*Selection*:
Friday, November 9, 2007

The Importance of Art

What I mean is that we look for the same things, and we enjoy the same things in all forms of entertainment. It bothers me that people think that poetry is more important than lacrosse.

I enjoy poetry more.

I find the lives of poets more interesting than the lives of rock stars, but rock stars and poets are equally important, and that isn't very.

The calculations that fly through David Beckham's brain as he estimates the wind's effect on the ball as he twists his foot to launch it into a spiraling curve for a spectacular goal probably rival those that light up Robert Hass's grey matter as he puts words together on a page to construct a spectacular poem.

People idolize Michael Jordan for the same reason people cherish Shakespeare. We enjoy seeing them play the game. I mean, I don't even like basketball, but I think that Michael Jordan flying through the air is pretty remarkable.

Shakespeare and Michael Jordan are equally important; neither are very.

People who think that they don't enjoy poetry love Robert Frost.
People who think they don't like theater love Hamlet.

*Listed entries*:
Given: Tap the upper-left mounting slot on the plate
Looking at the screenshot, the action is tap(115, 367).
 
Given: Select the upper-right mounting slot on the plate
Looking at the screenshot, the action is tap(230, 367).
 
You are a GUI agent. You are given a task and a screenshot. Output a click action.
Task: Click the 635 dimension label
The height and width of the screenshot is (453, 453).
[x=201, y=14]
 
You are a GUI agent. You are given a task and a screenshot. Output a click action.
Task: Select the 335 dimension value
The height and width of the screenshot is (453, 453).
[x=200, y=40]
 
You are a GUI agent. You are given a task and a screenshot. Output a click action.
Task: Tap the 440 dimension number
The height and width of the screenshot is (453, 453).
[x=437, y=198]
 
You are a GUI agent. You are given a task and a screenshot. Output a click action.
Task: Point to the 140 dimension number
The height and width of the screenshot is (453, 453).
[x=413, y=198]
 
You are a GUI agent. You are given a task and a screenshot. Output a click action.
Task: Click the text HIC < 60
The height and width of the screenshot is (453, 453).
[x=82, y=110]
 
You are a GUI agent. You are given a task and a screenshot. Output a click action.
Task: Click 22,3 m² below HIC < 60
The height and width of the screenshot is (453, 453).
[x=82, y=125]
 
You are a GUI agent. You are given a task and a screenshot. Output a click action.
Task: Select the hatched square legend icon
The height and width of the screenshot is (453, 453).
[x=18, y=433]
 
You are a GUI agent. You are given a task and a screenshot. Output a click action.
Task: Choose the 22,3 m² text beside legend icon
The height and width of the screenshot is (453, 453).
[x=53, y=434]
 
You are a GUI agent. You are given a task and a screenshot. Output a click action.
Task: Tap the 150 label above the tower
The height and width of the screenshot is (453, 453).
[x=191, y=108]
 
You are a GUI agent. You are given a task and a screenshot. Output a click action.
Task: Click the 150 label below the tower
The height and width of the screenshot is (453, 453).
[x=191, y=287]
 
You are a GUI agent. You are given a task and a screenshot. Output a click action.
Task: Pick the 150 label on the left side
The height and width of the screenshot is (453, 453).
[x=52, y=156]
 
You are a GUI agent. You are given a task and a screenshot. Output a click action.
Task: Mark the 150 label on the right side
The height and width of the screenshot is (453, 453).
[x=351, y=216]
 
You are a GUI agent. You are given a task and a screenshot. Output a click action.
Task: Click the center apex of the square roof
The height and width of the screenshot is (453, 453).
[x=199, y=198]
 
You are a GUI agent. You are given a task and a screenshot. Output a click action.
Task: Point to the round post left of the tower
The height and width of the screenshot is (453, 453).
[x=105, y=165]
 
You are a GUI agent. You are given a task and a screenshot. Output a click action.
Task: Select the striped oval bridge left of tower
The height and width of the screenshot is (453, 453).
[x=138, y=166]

*What you need to do*:
1. Edit the art post, beginning at "I enjoy poetry" and stopping after "that isn't very.", and replace "rock stars" with "athletes".
2. Please continue the art post from where it stops.
The rows are separate from the art post and don't belong to it.

*Final answers*:
1.
I enjoy poetry more.

I find the lives of poets more interesting than the lives of athletes, but athletes and poets are equally important, and that isn't very.

2.
People who think they don't like television comedy love Lucy.

That's important: how certain pieces of art can convince you to like things you didn't know you liked. That's what I want my work to do.

Poetry can be cool.
Book covers and posters can be art.
A blog can be artistic expression.

I just have to figure out how.

4 comments:

Cameron said...

I think that what you are thinking of is exportance... or perhaps should be thinking of. We could all think a little more about exportance.

Jenny Drai said...

Sometimes it is hard for me to separate Michael Jordan flying through the air from the Michael Jordan most people in Chicago know to be something of an asshole. Now Walter Payton was a class act on and off the field. Although my dad said once that it wasn't that he was such an amazing person, but more like he just never used his athletic prowess as an excuse to act sub-human. If the response to this is that how athletes or others act off the field of their prowess isn't relevant, I'd just suggest that maybe it can become so once a person starts selling themselves as a "personality." I'd say Michael Jordan fits in there squarely.

Jack Morgan said...

But their personalities are independent of their art. Why we love artists and athletes might be partly due to their personalities, but why we love what they produce is not.

CLAY BANES said...

I haven't heard any art since 1987.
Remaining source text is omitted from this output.